Othmar Schoeck, Trommelschläge
By Byron Adams
Born September 1, 1886, in Brunnen, Switzerland
Died March 8, 1957, in Zürich, Switzerland
Composed in 1915
Premiered on March 5, 1916 at Tonhalle, Zürich, with the Tonhalle-Orchester
Performance Time: Approximately 5 minutes
The horrors of the First World War intruded upon the Swiss composer Othmar Schoeck personally: the only manuscript copy of one of his songs was destroyed when a German U-boat torpedoed the Lusitania on May 7, 1915. The song was lost at sea forever, along with over a thousand men, women, and children. Of course, Schoeck was far more horrified by the loss of life and the barbarism unleashed by the war than by the loss of a single song. He clearly understood that this cataclysm had changed everything, including, as it turned out, his own lush late-Romantic musical idiom.
Schoeck’s turn toward Expressionism can first be heard in his brief, violent, and harrowing Trommelschläge, Op. 26, for chorus and large orchestra. German-speaking composers who sought to comment musically on the First World War faced a paucity of German-language poetry that dealt with war, so Schoeck turned to the American verse of Walt Whitman. Sometime before August 1915, Schoeck’s friend, the painter and poet Gustav Gamper, introduced the composer to Whitman’s poetry through Johannes Schlaf’s 1907 German translation. Schoeck turned to “Beat! Beat! Drums!,” one of Whitman’s Civil War poems, finishing the score of Trommelschläge (“Drum Taps”) on August 16.
Schoeck wrote pessimistically to a friend, “I have vented all my anger about the present into a choral piece. It will perhaps break the neck of my position in Zürich.” The position to which he was referring was his conductorship of the Lehrergesangverein, one of Zürich’s leading choral ensembles. Predictably, the singers detested Trommelschläge, which they considered to be a bewildering example of musical ultra-modernism. Some of the singers ceased attending rehearsals as a protest.

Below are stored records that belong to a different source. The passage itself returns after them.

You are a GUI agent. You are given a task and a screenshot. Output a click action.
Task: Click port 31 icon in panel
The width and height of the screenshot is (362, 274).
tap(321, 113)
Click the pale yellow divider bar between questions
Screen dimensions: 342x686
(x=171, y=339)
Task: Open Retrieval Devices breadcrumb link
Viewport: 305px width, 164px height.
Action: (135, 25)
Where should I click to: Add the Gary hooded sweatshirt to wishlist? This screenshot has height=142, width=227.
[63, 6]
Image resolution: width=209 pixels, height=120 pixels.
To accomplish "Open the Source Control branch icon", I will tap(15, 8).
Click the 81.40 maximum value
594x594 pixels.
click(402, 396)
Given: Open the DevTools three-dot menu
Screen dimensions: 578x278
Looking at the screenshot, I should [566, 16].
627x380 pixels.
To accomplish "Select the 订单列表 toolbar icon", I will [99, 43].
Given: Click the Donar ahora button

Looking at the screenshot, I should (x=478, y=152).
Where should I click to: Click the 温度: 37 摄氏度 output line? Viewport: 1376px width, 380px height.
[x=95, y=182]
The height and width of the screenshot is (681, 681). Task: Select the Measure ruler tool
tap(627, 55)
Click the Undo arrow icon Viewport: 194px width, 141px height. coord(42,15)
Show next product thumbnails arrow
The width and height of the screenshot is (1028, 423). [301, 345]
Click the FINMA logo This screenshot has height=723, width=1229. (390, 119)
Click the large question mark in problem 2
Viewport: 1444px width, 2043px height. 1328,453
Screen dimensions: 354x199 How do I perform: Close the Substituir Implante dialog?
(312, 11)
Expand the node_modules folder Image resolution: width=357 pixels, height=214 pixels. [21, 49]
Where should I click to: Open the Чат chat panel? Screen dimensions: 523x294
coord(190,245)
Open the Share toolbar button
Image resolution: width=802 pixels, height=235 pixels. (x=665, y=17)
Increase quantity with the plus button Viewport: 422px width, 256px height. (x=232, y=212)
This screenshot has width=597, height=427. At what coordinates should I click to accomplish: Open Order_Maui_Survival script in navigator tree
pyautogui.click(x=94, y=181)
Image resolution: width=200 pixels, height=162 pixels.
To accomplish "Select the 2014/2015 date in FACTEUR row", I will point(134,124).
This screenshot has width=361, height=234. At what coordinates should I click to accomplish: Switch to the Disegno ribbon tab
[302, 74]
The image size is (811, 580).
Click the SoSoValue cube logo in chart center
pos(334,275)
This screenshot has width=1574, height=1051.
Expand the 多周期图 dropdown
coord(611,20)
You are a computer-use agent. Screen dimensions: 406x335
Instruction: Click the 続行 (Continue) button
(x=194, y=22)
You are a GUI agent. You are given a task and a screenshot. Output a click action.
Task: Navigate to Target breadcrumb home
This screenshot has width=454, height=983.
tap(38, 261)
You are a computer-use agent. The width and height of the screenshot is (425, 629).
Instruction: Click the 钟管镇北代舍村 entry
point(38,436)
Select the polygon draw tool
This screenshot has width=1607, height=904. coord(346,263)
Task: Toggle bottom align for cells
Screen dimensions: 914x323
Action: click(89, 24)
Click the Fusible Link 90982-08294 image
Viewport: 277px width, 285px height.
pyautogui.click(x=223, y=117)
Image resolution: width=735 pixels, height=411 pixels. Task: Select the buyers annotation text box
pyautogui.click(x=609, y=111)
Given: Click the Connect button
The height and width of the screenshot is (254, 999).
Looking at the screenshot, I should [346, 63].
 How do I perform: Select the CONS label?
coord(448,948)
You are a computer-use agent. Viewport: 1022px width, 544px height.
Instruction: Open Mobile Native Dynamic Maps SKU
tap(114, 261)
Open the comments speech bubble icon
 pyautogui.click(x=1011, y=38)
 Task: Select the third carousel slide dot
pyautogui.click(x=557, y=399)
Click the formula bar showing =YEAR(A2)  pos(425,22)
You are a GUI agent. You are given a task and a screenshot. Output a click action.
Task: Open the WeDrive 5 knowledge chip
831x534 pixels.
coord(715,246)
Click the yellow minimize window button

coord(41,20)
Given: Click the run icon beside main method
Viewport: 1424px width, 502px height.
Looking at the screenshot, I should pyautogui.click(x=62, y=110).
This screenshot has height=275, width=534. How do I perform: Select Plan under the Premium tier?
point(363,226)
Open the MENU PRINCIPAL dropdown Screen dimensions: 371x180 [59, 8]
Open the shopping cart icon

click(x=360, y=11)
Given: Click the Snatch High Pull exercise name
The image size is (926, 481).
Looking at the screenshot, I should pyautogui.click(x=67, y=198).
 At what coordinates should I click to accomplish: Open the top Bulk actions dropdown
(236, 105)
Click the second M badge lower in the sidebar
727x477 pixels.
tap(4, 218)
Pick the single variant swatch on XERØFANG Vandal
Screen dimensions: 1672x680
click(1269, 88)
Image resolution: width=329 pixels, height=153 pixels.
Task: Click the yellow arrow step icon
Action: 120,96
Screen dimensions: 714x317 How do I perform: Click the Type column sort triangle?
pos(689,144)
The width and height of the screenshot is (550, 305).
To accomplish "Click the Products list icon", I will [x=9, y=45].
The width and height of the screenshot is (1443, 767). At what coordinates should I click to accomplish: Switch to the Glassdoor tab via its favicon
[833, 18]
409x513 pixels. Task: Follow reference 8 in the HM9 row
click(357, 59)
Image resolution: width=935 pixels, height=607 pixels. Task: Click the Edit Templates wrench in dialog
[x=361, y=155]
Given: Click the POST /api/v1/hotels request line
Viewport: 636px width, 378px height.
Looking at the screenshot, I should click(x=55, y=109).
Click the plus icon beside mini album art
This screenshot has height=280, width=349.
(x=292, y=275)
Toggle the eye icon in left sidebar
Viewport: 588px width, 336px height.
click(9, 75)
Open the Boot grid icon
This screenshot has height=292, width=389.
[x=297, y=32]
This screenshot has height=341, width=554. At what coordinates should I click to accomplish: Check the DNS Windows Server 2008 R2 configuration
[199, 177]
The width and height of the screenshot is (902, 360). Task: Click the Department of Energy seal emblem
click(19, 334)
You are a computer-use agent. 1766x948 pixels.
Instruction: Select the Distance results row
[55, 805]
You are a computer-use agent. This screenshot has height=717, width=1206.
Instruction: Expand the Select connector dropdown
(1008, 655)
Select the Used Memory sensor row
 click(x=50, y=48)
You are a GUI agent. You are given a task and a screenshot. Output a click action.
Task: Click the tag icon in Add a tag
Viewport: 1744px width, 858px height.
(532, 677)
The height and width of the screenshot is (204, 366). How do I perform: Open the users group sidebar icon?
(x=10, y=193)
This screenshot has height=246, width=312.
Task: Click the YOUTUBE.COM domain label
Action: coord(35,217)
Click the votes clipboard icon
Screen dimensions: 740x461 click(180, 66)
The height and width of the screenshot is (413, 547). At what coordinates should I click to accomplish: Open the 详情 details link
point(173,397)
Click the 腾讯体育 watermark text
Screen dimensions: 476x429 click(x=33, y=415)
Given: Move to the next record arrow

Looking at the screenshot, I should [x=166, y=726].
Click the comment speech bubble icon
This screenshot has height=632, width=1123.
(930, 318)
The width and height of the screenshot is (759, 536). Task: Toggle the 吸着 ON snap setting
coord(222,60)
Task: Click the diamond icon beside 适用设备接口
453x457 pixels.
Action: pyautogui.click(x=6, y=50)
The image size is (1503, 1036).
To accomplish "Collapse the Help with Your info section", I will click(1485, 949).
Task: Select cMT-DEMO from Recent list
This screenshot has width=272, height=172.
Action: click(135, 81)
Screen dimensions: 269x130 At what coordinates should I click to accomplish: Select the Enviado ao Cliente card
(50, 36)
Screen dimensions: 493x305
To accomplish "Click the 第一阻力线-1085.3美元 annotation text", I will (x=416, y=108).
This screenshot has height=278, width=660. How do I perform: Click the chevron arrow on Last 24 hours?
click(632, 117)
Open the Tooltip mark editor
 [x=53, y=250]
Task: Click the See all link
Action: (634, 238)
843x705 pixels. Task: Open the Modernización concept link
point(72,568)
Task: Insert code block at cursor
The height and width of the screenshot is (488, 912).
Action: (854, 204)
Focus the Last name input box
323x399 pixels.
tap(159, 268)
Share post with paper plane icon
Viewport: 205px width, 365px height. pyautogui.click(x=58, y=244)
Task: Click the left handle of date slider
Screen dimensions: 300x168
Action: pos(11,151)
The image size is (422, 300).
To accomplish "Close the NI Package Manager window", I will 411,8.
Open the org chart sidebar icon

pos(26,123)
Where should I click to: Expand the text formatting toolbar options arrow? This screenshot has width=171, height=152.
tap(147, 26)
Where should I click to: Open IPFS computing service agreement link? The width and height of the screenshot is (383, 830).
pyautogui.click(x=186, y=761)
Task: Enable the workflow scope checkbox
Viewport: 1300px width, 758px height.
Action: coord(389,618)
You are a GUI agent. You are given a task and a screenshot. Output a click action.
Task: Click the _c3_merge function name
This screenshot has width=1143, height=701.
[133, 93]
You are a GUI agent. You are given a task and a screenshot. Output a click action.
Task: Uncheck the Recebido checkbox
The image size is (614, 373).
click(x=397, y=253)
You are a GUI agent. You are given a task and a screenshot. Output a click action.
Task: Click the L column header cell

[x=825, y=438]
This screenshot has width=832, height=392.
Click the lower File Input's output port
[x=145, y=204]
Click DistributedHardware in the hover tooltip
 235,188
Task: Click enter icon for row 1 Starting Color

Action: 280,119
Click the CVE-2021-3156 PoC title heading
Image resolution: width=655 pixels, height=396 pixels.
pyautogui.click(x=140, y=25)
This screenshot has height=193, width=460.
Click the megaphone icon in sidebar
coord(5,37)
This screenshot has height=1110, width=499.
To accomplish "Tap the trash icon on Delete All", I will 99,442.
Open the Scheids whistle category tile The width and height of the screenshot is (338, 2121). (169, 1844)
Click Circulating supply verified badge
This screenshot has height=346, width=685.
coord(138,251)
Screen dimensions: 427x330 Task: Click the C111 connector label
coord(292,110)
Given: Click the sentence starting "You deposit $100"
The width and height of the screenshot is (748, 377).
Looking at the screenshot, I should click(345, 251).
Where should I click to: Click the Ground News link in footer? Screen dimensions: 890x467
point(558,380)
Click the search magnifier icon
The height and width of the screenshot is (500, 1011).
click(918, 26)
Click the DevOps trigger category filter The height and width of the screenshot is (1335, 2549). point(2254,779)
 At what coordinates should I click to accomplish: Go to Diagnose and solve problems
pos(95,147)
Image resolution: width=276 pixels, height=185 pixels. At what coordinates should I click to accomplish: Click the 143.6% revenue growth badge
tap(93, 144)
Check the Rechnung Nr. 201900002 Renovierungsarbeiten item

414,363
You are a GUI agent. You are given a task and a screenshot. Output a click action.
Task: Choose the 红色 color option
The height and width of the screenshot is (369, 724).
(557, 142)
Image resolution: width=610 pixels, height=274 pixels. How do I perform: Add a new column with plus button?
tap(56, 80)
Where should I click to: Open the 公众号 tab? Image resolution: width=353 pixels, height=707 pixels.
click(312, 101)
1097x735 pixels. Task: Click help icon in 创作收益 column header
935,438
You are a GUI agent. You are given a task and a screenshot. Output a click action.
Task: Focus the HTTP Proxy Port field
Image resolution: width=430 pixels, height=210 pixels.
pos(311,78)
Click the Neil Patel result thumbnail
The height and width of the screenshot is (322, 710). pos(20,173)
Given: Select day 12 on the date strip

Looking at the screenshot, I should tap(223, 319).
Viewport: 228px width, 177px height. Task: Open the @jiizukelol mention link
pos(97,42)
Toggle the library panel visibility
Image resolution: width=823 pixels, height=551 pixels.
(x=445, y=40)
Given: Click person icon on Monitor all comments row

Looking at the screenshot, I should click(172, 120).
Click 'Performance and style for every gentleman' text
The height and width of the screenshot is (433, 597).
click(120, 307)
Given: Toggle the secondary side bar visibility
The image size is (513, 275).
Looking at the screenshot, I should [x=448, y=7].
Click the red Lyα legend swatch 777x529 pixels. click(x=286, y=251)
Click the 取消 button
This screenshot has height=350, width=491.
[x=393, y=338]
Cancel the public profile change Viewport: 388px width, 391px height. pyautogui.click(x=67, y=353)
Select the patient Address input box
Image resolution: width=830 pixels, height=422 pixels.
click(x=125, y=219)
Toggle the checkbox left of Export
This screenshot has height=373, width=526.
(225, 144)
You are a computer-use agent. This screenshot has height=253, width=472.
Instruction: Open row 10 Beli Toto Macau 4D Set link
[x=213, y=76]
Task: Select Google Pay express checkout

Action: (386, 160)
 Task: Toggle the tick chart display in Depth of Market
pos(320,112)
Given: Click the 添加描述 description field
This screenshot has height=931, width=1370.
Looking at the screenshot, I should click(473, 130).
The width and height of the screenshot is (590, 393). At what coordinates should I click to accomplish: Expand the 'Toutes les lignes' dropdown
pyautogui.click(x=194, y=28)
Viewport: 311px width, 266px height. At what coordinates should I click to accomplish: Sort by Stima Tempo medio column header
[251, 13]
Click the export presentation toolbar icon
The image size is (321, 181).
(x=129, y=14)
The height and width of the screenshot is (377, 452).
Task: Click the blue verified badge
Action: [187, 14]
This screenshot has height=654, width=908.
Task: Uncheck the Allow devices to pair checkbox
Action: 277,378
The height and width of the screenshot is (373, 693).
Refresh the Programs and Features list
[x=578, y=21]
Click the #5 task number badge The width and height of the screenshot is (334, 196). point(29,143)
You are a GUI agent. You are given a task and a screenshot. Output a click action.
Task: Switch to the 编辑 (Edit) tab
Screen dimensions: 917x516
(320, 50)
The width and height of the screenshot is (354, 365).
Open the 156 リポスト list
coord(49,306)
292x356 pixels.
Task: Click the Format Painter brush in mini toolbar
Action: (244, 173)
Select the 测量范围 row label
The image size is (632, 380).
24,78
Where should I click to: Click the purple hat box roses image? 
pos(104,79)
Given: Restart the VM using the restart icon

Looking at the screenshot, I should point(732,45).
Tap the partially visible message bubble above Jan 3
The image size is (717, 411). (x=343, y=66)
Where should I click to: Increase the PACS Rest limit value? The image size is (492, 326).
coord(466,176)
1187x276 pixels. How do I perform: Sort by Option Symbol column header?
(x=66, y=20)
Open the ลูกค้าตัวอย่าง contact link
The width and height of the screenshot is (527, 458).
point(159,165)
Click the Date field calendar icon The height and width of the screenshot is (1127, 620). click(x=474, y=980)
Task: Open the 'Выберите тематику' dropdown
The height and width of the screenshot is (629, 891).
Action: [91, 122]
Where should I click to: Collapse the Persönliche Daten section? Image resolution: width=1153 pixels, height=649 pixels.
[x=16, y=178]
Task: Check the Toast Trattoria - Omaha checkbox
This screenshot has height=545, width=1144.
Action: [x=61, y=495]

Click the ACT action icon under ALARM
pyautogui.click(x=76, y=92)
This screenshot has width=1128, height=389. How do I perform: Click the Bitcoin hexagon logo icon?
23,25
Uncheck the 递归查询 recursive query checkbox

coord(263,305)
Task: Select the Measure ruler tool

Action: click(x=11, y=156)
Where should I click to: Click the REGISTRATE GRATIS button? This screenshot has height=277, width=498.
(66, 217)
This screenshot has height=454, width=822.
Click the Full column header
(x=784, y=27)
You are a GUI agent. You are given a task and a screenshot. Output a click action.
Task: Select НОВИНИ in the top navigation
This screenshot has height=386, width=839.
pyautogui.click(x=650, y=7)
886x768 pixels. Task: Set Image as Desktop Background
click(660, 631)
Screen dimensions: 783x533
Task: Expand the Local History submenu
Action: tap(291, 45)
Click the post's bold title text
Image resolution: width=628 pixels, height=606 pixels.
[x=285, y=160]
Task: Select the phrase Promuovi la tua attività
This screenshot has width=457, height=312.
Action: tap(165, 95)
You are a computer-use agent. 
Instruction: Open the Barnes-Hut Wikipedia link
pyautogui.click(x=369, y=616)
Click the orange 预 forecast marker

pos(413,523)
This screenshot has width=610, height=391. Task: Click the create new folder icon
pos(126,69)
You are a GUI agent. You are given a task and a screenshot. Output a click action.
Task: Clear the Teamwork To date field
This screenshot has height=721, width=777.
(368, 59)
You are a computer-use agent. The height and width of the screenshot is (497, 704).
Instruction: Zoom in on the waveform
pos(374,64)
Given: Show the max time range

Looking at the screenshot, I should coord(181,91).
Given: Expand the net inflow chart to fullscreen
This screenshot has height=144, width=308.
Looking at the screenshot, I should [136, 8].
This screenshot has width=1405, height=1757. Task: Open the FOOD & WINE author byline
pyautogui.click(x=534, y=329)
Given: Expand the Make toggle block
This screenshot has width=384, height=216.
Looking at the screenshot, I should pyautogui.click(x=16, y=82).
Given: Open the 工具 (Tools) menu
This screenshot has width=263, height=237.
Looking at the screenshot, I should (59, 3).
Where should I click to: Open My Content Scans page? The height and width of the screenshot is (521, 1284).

The choral society’s president begged the choristers to refrain from criticizing the score publically before its premiere. Despite these ill omens, the work proved to be a critical and audience success. Schoeck’s conception of a five-minute work that transformed both chorus and orchestra into a gigantic demonic drum proved overwhelming to its first listeners. In later years, Schoeck proudly asserted that Trommelschläge was his “first piece of modern music.”
Byron Adams is a Professor of Musicology at the University of California, Riverside.